Confirming a news report, the German flag carrier said it would take delivery of the upgraded A320 earlier than expected.
“We expect to get our first A320neo in December and that would technically make us the launch operator,” a spokesman said on Thursday.
The A320neo, seen as a key profit driver for the European planemaker and its suppliers in coming years, is getting its final touches after winning safety approval in late November.
Until now, Qatar Airways had been first in line to operate the latest version of Airbus’s best-selling jetliner.
But Chief Executive Akbar Al Baker opened up the prospect of a delay to the Gulf carrier’s first A320neo at a news conference on Wednesday, saying that while he still expected delivery this year, any delay would be Pratt & Whitney’s fault.
Both Pratt & Whitney and Airbus said they would meet an end-year target for first delivery, without saying which carrier would receive the jet.
“Along with Airbus, we are continuing to work with early customers on the first delivery of the aircraft. The team is on track to deliver the first A320neo this year,” a spokeswoman for Pratt & Whitney said on Wednesday.

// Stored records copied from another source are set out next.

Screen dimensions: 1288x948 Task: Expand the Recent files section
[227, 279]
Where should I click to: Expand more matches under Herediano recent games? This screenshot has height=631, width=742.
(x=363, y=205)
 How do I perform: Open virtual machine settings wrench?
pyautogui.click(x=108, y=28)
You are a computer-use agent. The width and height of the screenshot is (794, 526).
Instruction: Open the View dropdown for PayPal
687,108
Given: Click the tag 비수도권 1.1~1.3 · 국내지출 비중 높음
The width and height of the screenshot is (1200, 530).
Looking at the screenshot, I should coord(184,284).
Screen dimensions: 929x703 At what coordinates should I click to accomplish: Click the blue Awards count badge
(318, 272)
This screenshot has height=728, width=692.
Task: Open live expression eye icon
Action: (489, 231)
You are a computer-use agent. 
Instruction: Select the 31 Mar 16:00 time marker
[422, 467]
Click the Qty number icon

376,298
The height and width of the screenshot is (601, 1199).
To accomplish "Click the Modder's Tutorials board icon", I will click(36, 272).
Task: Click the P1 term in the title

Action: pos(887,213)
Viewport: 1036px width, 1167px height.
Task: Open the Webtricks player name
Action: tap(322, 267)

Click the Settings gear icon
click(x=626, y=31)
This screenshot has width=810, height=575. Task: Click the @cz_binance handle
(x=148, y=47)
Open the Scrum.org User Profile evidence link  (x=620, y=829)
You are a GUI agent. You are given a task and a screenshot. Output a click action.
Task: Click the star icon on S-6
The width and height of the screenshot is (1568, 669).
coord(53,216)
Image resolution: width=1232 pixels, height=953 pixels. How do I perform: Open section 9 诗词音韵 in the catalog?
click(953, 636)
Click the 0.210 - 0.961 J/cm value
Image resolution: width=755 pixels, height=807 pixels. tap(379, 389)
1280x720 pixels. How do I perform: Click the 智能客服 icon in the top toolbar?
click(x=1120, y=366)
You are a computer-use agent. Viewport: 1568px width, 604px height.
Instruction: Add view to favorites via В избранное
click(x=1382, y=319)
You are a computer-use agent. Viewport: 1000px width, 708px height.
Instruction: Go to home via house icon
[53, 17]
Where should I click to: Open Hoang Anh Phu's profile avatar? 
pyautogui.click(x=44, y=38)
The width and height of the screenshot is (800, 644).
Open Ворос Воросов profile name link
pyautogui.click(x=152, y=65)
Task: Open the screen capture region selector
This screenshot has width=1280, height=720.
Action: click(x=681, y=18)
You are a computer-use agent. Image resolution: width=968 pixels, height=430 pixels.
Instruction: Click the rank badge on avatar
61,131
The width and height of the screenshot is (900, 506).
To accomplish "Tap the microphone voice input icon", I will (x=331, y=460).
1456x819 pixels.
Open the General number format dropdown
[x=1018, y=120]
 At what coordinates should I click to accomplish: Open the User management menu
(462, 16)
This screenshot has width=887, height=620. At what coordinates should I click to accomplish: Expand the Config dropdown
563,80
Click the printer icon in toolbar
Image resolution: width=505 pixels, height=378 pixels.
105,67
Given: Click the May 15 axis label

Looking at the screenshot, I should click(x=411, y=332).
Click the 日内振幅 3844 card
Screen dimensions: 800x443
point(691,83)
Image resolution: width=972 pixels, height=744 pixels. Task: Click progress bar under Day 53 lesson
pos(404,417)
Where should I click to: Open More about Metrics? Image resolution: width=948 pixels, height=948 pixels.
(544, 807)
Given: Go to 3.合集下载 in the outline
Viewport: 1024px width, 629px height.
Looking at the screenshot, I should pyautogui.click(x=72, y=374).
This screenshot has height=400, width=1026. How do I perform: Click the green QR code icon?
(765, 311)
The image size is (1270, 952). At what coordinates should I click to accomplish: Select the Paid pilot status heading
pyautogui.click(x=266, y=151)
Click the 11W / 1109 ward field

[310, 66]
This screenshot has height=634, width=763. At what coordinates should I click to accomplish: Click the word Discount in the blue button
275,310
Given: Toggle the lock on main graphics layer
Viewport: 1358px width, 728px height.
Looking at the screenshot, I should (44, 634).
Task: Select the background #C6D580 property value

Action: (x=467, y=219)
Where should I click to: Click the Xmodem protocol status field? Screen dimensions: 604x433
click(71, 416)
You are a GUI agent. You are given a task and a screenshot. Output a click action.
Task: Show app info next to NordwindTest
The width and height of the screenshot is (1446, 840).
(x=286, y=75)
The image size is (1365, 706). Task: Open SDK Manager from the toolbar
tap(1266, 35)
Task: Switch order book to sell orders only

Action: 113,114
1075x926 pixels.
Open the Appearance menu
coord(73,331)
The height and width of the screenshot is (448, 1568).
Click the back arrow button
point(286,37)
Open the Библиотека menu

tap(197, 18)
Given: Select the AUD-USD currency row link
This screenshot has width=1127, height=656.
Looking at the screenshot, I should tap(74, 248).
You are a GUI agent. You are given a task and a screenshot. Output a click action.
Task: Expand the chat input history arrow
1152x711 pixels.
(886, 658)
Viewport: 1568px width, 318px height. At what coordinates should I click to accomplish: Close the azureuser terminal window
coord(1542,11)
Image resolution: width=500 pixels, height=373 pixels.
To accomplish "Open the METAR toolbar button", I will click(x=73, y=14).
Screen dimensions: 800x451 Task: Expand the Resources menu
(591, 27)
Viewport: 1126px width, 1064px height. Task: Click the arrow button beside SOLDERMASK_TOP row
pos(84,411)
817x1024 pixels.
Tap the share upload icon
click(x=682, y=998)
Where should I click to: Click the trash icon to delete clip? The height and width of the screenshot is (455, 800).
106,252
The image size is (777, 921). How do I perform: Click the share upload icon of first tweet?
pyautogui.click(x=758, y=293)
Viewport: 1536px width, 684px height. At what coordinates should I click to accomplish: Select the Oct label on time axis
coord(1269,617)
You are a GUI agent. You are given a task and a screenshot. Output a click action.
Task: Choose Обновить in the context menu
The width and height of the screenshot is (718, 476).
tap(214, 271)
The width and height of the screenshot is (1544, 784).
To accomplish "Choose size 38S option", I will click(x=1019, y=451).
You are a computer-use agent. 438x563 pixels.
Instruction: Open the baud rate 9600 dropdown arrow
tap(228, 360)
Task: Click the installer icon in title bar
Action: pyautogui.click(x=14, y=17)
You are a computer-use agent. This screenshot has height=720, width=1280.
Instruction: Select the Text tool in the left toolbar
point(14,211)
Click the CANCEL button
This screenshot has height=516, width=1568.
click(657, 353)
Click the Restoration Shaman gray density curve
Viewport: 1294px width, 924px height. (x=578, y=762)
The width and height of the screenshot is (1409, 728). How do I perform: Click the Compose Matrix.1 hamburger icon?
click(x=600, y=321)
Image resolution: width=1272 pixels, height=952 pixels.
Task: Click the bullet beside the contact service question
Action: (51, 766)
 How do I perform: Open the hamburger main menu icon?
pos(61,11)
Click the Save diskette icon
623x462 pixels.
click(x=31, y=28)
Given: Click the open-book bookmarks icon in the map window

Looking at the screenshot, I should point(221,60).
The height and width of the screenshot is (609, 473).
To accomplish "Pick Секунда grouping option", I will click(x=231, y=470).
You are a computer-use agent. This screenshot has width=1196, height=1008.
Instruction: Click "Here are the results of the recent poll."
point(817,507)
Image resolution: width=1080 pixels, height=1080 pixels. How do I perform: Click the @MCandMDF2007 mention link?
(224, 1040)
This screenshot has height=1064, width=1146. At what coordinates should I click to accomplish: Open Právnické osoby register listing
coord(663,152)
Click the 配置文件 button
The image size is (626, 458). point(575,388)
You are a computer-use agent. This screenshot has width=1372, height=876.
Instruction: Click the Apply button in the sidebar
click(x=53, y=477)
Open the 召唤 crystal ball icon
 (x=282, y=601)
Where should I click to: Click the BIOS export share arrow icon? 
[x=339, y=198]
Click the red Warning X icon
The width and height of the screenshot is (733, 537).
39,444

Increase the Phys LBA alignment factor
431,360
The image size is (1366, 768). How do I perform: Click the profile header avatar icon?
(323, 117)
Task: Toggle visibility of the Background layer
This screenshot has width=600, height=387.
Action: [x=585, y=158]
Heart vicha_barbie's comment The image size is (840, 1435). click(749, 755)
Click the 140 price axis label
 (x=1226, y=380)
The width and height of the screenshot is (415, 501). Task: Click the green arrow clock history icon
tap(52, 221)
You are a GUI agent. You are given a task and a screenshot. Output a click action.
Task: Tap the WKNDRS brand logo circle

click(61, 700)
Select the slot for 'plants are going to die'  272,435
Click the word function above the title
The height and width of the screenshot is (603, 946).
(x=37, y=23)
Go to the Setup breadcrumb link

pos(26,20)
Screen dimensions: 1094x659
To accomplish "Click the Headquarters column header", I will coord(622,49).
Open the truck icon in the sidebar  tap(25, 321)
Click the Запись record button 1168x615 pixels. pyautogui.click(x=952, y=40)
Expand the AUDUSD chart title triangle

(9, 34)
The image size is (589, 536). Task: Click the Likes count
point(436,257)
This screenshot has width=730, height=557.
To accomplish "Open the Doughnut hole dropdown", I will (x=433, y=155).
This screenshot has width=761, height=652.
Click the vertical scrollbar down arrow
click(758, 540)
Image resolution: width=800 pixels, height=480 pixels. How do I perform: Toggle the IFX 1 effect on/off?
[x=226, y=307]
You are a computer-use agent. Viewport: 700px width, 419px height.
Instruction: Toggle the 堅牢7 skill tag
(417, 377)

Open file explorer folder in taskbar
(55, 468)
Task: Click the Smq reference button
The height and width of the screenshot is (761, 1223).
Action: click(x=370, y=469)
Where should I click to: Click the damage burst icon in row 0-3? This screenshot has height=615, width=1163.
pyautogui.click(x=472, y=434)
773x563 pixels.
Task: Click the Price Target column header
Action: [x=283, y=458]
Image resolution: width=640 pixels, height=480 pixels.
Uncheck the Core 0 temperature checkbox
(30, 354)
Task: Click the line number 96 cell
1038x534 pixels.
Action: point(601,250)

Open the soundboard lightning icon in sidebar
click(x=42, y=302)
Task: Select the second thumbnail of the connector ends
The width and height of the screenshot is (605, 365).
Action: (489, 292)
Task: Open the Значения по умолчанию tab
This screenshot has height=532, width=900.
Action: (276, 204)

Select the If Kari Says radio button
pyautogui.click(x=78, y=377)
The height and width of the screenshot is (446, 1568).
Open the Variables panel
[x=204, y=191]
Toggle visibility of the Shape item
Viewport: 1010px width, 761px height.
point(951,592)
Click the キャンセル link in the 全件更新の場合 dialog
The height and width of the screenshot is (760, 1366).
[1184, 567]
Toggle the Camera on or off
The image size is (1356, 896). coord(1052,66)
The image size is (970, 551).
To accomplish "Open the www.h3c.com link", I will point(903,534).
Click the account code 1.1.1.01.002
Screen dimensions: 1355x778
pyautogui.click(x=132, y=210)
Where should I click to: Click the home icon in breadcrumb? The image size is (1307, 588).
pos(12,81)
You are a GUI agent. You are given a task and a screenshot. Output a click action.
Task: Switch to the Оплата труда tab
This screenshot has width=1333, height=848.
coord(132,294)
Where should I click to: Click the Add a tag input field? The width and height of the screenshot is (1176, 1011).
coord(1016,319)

The switch emerged as Pratt & Whitney’s parent United Technologies prepared to hold a regular investor meeting. Its shares slipped 0.4 percent in a slightly stronger market.
The A320neo offers 15-percent lower fuel consumption thanks mainly to a choice of next-generation engines from Pratt & Whitney or CFM International, a joint venture of General Electric (GE.N) and France’s Safran (SAF.PA).
Boeing rolled out its own upgraded competitor, the CFM-powered 737 MAX, earlier this week.
Pratt & Whitney’s Geared Turbofan engine marks a break with recent jet engine architecture and a major new corporate investment after years in the doldrums in civil aerospace. But the engine has suffered teething problems during testing.
In May, Airbus said it was suspending some flight tests to allow the U.S. company to modify a component known as a snap ring, a part used to keep a seal in place.
Aviation Week, which first reported the switch in the delivery line-up, said Qatar Airways had refused to take the jet as planned because of potentially costly operational restrictions on the initial batch of engines. The airline declined further comment.
Any performance issues would not affect the safety of the aircraft, but are likely to grab attention as Pratt & Whitney bets on a recovery in its once-dominant civil engine business.